The Tryptophan operon leader is an RNA element found at the 5′ of some bacterial tryptophan operons. The leader sequence can assume two different secondary structures known as the terminator and the anti-terminator structure. The leader also codes for very short peptide sequence that is rich in tryptophan. The terminator structure is recognised as a termination signal for RNA polymerase and the operon is not transcribed. This structure forms when the cell has an excess of tryptophan and ribosome movement over the leader transcript is not impeded. When there is a deficiency of the charged tryptophanyl tRNA the ribosome translating the leader peptide stalls and the antiterminator structure can form. This allows RNA polymerase to transcribe the operon.

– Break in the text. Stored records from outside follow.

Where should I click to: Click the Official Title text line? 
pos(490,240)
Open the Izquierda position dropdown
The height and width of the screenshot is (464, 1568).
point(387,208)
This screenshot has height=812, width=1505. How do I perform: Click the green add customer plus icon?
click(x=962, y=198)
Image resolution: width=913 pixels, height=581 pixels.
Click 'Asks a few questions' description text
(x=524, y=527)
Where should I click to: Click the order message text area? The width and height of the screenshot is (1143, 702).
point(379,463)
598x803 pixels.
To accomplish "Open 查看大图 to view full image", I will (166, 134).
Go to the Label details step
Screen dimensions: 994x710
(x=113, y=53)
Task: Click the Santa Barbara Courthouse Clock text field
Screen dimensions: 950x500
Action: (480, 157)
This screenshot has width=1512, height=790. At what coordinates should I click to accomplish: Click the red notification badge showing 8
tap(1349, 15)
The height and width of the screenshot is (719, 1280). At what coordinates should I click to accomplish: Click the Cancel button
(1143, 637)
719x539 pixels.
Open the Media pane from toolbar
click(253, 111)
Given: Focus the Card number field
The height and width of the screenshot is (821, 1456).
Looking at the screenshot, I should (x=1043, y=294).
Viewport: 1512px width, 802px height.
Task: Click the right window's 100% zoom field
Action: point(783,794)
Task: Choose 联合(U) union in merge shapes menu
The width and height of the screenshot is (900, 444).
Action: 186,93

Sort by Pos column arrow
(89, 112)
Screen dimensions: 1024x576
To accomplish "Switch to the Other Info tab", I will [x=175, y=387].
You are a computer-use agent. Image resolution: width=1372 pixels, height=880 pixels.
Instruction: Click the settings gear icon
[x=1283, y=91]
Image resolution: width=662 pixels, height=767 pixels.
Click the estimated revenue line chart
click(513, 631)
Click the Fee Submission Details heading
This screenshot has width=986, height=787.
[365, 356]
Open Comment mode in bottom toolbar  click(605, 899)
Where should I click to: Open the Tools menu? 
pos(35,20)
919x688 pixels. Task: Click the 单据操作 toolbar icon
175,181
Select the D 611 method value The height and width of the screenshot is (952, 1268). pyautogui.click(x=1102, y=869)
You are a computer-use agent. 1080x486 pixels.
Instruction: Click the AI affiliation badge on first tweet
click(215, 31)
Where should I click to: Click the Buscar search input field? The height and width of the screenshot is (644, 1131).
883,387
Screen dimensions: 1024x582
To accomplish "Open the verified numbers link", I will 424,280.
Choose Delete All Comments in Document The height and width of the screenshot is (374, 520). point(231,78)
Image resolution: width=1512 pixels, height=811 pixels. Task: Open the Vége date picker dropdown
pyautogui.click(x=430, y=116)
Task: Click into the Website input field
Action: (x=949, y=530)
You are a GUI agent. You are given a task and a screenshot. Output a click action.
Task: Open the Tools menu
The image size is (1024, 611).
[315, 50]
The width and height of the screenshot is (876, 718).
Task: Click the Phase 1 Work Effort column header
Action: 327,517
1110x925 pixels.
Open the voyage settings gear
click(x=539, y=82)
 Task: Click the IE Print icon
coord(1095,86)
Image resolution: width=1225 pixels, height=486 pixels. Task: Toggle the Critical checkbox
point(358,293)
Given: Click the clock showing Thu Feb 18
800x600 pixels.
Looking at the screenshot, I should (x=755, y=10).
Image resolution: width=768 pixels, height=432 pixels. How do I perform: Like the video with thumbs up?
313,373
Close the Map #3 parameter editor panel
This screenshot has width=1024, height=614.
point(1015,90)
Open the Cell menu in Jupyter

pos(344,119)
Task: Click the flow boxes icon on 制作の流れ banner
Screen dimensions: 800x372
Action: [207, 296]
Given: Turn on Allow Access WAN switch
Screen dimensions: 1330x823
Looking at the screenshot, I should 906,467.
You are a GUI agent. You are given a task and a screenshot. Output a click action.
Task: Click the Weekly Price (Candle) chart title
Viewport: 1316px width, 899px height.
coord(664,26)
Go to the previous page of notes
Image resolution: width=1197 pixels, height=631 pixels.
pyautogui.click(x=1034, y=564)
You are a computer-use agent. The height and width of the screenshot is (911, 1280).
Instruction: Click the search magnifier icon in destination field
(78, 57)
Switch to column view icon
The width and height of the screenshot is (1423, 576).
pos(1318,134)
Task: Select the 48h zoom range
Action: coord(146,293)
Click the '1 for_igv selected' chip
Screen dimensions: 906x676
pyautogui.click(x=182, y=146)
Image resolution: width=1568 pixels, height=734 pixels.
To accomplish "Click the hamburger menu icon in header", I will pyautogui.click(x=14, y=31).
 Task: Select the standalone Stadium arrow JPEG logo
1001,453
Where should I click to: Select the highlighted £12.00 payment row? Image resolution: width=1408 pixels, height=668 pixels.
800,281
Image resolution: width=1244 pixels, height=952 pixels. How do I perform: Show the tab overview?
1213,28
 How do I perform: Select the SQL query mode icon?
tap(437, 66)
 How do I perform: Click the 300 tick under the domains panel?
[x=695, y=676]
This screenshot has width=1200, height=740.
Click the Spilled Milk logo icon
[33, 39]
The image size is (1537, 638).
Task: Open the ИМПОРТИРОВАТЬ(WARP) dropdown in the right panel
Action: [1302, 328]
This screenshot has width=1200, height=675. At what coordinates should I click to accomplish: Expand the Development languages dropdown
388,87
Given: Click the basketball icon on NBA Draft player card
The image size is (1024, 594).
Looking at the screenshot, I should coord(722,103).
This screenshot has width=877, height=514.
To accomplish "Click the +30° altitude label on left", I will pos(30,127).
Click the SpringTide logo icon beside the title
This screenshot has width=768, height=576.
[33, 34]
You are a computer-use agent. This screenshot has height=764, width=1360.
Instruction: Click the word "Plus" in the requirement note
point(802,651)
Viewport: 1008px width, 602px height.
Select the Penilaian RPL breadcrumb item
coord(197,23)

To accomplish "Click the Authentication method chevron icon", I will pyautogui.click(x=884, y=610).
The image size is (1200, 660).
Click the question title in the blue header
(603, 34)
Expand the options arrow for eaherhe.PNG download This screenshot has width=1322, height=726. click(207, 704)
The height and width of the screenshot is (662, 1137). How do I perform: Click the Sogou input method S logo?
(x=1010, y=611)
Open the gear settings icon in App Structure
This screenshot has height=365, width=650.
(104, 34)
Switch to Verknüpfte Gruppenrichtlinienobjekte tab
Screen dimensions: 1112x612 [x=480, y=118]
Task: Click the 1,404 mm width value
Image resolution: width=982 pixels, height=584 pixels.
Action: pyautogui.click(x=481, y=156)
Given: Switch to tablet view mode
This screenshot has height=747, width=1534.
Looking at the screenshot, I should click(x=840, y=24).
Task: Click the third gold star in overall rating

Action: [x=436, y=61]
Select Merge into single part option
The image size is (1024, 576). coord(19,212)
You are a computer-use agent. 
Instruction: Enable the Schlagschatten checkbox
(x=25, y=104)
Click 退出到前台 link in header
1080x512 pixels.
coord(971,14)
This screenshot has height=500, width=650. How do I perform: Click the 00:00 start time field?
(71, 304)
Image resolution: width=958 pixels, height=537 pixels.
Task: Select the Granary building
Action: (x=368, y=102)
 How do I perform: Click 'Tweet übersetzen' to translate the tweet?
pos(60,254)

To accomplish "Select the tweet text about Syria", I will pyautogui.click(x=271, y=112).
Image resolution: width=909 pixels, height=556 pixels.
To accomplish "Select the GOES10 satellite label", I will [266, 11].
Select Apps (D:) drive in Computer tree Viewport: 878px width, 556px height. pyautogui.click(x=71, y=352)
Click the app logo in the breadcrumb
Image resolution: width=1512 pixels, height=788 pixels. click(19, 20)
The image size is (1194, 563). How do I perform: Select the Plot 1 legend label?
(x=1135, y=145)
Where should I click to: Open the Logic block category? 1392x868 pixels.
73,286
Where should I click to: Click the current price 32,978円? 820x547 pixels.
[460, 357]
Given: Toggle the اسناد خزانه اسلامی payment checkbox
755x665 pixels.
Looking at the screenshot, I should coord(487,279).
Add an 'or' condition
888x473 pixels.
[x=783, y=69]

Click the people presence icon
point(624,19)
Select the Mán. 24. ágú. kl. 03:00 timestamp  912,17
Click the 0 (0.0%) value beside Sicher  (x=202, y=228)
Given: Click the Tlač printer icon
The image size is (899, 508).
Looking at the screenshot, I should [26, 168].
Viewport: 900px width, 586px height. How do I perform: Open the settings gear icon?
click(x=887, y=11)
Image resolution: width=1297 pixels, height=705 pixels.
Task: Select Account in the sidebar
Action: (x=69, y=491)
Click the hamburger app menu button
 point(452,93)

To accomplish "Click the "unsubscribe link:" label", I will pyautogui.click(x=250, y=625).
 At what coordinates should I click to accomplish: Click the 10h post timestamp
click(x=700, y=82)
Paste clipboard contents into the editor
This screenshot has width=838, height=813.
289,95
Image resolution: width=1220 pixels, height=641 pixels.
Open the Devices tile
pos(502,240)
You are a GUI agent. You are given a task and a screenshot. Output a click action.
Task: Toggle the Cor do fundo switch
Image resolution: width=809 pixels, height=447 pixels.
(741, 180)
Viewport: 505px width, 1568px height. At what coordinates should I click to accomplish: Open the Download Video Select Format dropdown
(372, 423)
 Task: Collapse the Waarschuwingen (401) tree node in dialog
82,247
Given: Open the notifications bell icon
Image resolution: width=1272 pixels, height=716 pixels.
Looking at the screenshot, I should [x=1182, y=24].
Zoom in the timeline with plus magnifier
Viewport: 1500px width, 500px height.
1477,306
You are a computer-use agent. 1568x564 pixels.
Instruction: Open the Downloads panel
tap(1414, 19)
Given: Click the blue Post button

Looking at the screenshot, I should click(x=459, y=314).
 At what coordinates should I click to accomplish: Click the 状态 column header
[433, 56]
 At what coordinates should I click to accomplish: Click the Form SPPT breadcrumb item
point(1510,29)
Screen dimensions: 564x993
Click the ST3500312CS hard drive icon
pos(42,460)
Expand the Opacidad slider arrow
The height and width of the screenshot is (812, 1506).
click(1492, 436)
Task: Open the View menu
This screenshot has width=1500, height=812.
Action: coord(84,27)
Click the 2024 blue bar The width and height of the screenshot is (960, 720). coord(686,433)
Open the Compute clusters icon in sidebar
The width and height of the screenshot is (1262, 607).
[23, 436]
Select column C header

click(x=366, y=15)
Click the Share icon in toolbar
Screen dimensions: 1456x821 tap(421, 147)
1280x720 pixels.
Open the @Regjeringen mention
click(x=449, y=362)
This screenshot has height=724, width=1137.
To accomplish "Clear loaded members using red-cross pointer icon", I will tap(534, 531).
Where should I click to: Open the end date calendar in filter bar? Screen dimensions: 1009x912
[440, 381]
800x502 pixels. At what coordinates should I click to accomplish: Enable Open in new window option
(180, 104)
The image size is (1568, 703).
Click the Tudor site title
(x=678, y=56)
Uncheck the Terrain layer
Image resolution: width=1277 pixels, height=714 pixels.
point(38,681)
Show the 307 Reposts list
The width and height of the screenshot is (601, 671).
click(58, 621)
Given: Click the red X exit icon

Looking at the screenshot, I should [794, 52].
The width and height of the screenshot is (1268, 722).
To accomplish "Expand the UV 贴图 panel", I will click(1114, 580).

The Histidine operon leader is an RNA element found in the bacterial histidine operon. At least 6 amino acid operons are known to be regulated by attenuation. In each a leader sequence of 150–200 bp is found upstream of the first gene in the operon. This leader sequence can assume two different secondary structures known as the terminator and the anti-terminator structure. In each case the leader also codes for very short peptide sequence that is rich in the end product amino acid of the operon. The terminator structure is recognised as a termination signal for RNA polymerase and the operon is not transcribed. This structure forms when the cell has an excess of the regulatory amino acid and ribosome movement over the leader transcript is not impeded. When there is a deficiency of the charged tRNA of the regulatory amino acid the ribosome translating the leader peptide stalls and the antiterminator structure can form. This allows RNA polymerase to transcribe the operon.
Usually found in gram-positive bacteria, the T box leader sequence is an RNA element that controls gene expression through the regulation of translation by binding directly to a specific tRNA and sensing its aminoacylation state. This interaction controls expression of downstream aminoacyl-tRNA synthetase genes, amino acid biosynthesis, and uptake-related genes in a negative feedback loop. The uncharged tRNA acts as the effector for transcription antitermination of genes in the T-box leader family. The anticodon of a specific tRNA base pairs to a specifier sequence within the T-box motif, and the NCCA acceptor tail of the tRNA base pairs to a conserved bulge in the T-box antiterminator hairpin.
The threonine operon leader is an RNA element. Threonine is one of at least 6 amino acid operons are known to be regulated by attenuation. In each a leader sequence of 150–200 bp is found upstream of the first gene in the operon. This leader sequence can assume two different secondary structures known as the terminator and the anti-terminator structure. In each case the leader also codes for very short peptide sequence that is rich in the end product amino acid of the operon. The terminator structure is recognised as a termination signal for RNA polymerase and the operon is not transcribed. This structure forms when the cell has an excess of the regulatory amino acid and ribosome movement over the leader transcript is not impeded. When there is a deficiency of the charged tRNA of the regulatory amino acid the ribosome translating the leader peptide stalls and the antiterminator structure can form. This allows RNA polymerase to transcribe the operon.
Transcription-translation coupling is a mechanism of gene expression regulation in which synthesis of an mRNA (transcription) is affected by its concurrent decoding (translation). In prokaryotes, mRNAs are translated while they are transcribed. This allows communication between RNA polymerase, the multisubunit enzyme that catalyzes transcription, and the ribosome, which catalyzes translation. Coupling involves both direct physical interactions between RNA polymerase and the ribosome, as well as ribosome-induced changes to the structure and accessibility of the intervening mRNA that affect transcription.